Zeynep Atikkan: Sera siyasetçiliğinin sonu

Zeynep ATİKKAN
Haberin Devamı

İki yıldan beri bu köşede merkez sağın çöktüğünü kendimi bile bıktıracak kadar çok yazdım. Merkez sağın seçimlerde çıkardığı tablo söylediklerimin sağlamasını yaptı.

Merkez sağın iki lideri şimdi evlerinden çıkamıyorlarmış. Hiç çıkmadan Kohl'ün, Major'ın yaptıklarını derhal uygulayıversinler. Birer istifa mektubuyla.

Şunu da itiraf etmeliyim ki bütün basınla birlikte bu köşenin yazarı da MHP'nin yükselişini ıskaladı. Kendime yönelik bu ciddi özeleştirinin sorumluluğunu taşıyorum.

Seçim sonuçlarının ilk sorusu bence merkez sağ neden çöktü olmalı?

1- Merkez sağdaki çöküş süreci Özal ve Demirel'in partilerini bırakıp köşke çıkmalarıyla başladı. Bayrağı teslim ettikleri Mesut Yılmaz ile Tansu Çiller'in merkez sağ liderliği taşıyacak güçte olmadıkları çok kısa zamanda belli oldu.

2- ANAP ağırlıklı ekonomi politikalar ülkedeki gelir dağılımı bozukluğunu gayri insani boyutlara getirdi. Eşitsizlik derinleştikçe merkez sağdaki siyasi parçalanma hızlandı. Buna ilk tepki 1995 seçimlerinde Orta Anadolu'dan geldi. Orta Anadolu'nun yani ekonomiden pay alamayanların oyu o dönemde Refah Partisi'ne gitti.

18 nisanda bu bölge yeniden haykırdı. Haykıranların haritası değişmedi ama parti farklılaştı. Oylar eski Refah bugünkü Fazilet'ten MHP'ye kaydı. (Tabii bu kayışın daha ilerideki yazılarımızda değineceğimiz başka ndenleri de var.)

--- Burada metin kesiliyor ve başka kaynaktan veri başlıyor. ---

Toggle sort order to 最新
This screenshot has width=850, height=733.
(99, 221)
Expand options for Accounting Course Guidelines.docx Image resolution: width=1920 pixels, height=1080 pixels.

3- Dışlanmışların haykırışı aslında beş yıldızlı otellerde siyaset yapanlar dışındaki en sıradan insanlar tarafından da duyuluyordu. Ama kulaklara tıpa kondu. Sistemli biçimde susuldu ve de merkez sağ özellikle de ANAP akıl almaz bir destekle allandı pullandı, İstanbul tepelerinde ve Boğaz kıyılarında beşikte sallandı.

4- Oysa bu allanma, pullanma küfür gibi geliyordu. Ekonomiden pay alamayanların her geçen gün ekmeği küçülürken ekonomik sorunları sadece ANAP'ın ağır toplarının ve A takımının çözmeye hakkı varmış gibi bir hava yaratıldı.

5- Sermayenin de desteklediği bu suni düzendan yararlananlar şımarıklıklarını ve de karşısındakilerini adam yerine koymayan tavırlarını çeteye banka satmak noktasına kadar götürdüler. Ve de en korkuncu medyadaki desteklerini hiçbir zaman kaybetmediler.

6- Oysa merkez sağ yalılarda ve de beş yıldızlı otellerde siyaset yaparken ülkenin ‘dışlanmışları’ bu sera siyasetçilerinin üstüne çizik atmaya başlamıştı bile.

7- Sera siyasetçileri son anda kokuyu alıp Mahsun Kırmızıgüllü kampanyalar düzenledilerse de artık iş işten geçmişti. Tansu Çiller'in sahte demokratlığı ve göz yaşları da sökmedi.

8- Çünkü o süreçte Türkiye'deki konjontür iyice değişmişti.

Anadolu'nun insanı kendisini, beş yıldızlı otelden siyaset yapan merkez partiler tarafından dışlanmış hissederken ikinci bir dışlanma hatta aşağılanma faktörü de Batı'dan geliyordu. İtalya'nın Başbakanı d'Alema, Öcalan konusunda sergilediği küstah, nobran ve aşağılayıcı tutum ile geniş kitlelerin onuruyla oynuyordu. Yani İstanbul'dan nanik yapılarak dışlananların tepkisine bir de yurt dışından gelen aşağılayıcı mesajlar eklendi. O kitle, 1995 seçimlerinde oy verdiği Erbakan'ın başbakanlığı sırasında Kaddafi'nin çadırına gidip posta yemesini de unutmamıştı.

İşte bütün bu dinamikler biraya geldi. Merkez sağdan ve Fazilet'ten MHP'ye akan oyların musluğu böyle açıldı.

9- 18 nisan 1999 seçimlerine ANAP, Özal'dan arınmış bir Mesut Yılmaz partisi olarak girdi. DYP'de bütün Demokrat Parti ve Adalet Partisi retoriğine rağmen artık bir Tansu Çiller örgütü olup çıkmıştı.

Pazar günü başını kaldıran milliyetçilik, MHP'cilik bu iki partinin yöneticilerinin biletini kesti. Büyük hezimet aslında merkez sağ kadroların tasfiyesi mesajını verdi.

Türkiye, servetinin kaynağını açıklayamamış hırçın kız çocuğu ile çeteye banka satan partinin geçimsiz delikanlısını tasfiye etti.